I don't feel very fabulous today. In fact, I haven't been feeling fabulous the last week. I don't know if it's because I was sad that my brother left, or if it's because I feel as if I was getting sick. For whatever the reasons were, I haven't felt like myself in a week.

Whenever I feel the slow creep of depression cast over me like a cloud, I lose all motivation and interest in everything and everyone I love. I start to doubt all the positives in my life, and slowly turn them into negatives. The fatigue steep in my bones like tea, and I am unable to move for even the most basic needs. Using the bathroom is a task that requires a pep talk, and turning over in my bed makes my bones rattle and scream out. It's not an unusual thing, and I know I'm not the only person in the world to feel this way; but when it's happening to me, I feel like Tom Hanks in Castaway. Very isolated and alone. I know, truly and deeply, that I am not alone, and that I never have been nor do I need to every worry that I will be; but during times like this it's hard to remember that. It's hard to find the motivation to pull myself out of this.

The problem this time isn't unhealthy food. It's my unhealthy habits surrounding food. For the past week, I have either eaten too much or too little of a meal, and drank barely any water. My hydration level was low, and therefore effecting every facet of my daily life. Like I said, the basic tasks are the hardest to find motivation for. Whereas before, I would find reasons to get up and move from my desk, from my couch, from my bed; I found none. Wherever I plopped myself down was where I was until I needed to move.

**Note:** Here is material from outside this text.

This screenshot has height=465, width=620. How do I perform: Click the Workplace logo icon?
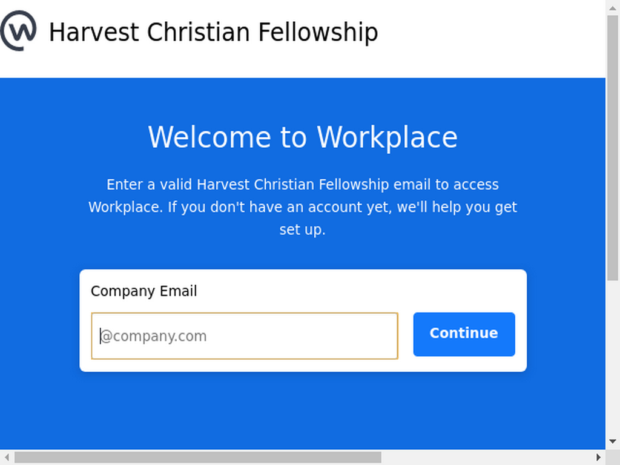pos(18,31)
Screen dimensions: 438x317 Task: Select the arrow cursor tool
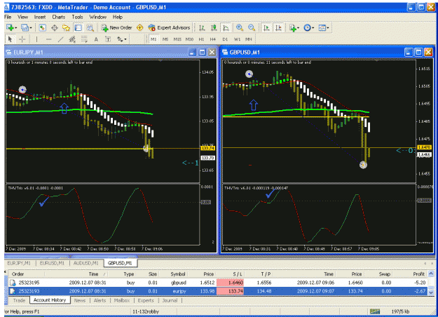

This week I decided that no matter how unmotivated I feel and how much sadness I feel in my tendons and my sinews, I will do things each day to improve my life. Whether that be writing this blog, drinking more water or excerising, I will do it. Old habits are hard to kill, but I have to start somewhere.

Today I have eaten all my meals and snacks and despite feeling hungry for more, I have not given in, and tried to barter with co-workers for more. I have drank 3 bottles of water, and I have plans to go walking tonight with Melissa and Pulito. I'm attempting to put mountains and miles between my depression and me, and the only way I can do that is if I fight instead of accepting this as fate. Depression is a lonely hell, but I'm not willing to stay there.